インテルの新たなCEOに就任したパット・ゲルシンガー氏は3月に開催された戦略説明会で「IDM2.0」を掲げた。IDMは設計、開発から生産までを担う垂直統合型デバイスメーカーを示す略称だ。最先端の微細化技術で遅れをとっていたインテルは、TSMCなどへの生産委託を増やす考えを示し、一時は自社生産からの撤退観測も浮上していた。

ゲルシンガー氏は18歳で品質保証担当の技師としてインテルに入社、フルタイムで働きながら大学に通い、インテル創業者の1人であるアンディ・グローブ氏をメンターとし、インテルで初となるCTOを勤めた人物である。インテルで30年勤務した後、他社のCEOを務めていたが、インテルの未来を託され12年ぶりに復帰した。

株式市場はゲルシンガー氏の復帰を歓迎した。ゲルシンガー氏の就任以降、インテルの株価は他社やS&P500をアウトパフォームしている。

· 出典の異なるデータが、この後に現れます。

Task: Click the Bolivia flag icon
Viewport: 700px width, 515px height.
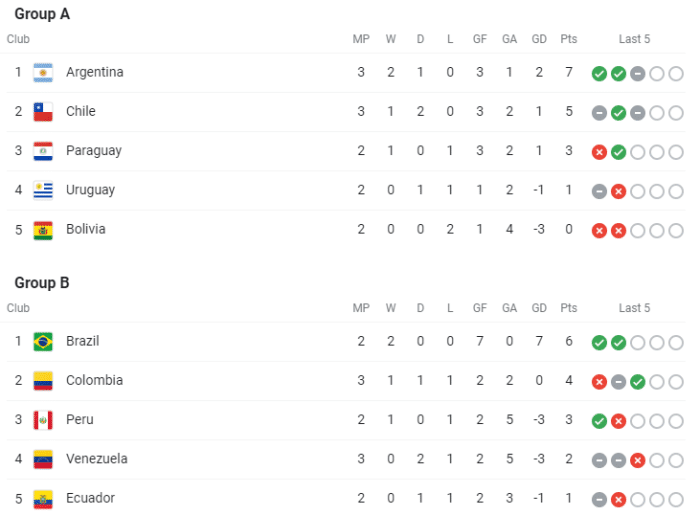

【図表4】インテル(青)、AMD(赤)、S&P500(緑)の株価推移(2020年12月を100とした騰落)

最先端半導体への取り組みで遅れをとっていたことから、株式市場では厳しい評価を受けていたインテルであるが、業績は安定している。

【図表5】インテルの売上高と営業利益

出所:筆者作成
 

半導体は国の競争力を支える戦略物資となっている。今や半導体なくして、あらゆる産業は成り立たない。また、コロナ禍においても人々の暮らしを支えたのは半導体をベースとしたデジタル技術である。

その半導体の製造能力を再び米国に取り戻そうというのがバイデン米政権の狙いの1つであり、そのど真ん中にいるのがIDMスタイルのインテルだと考えられる。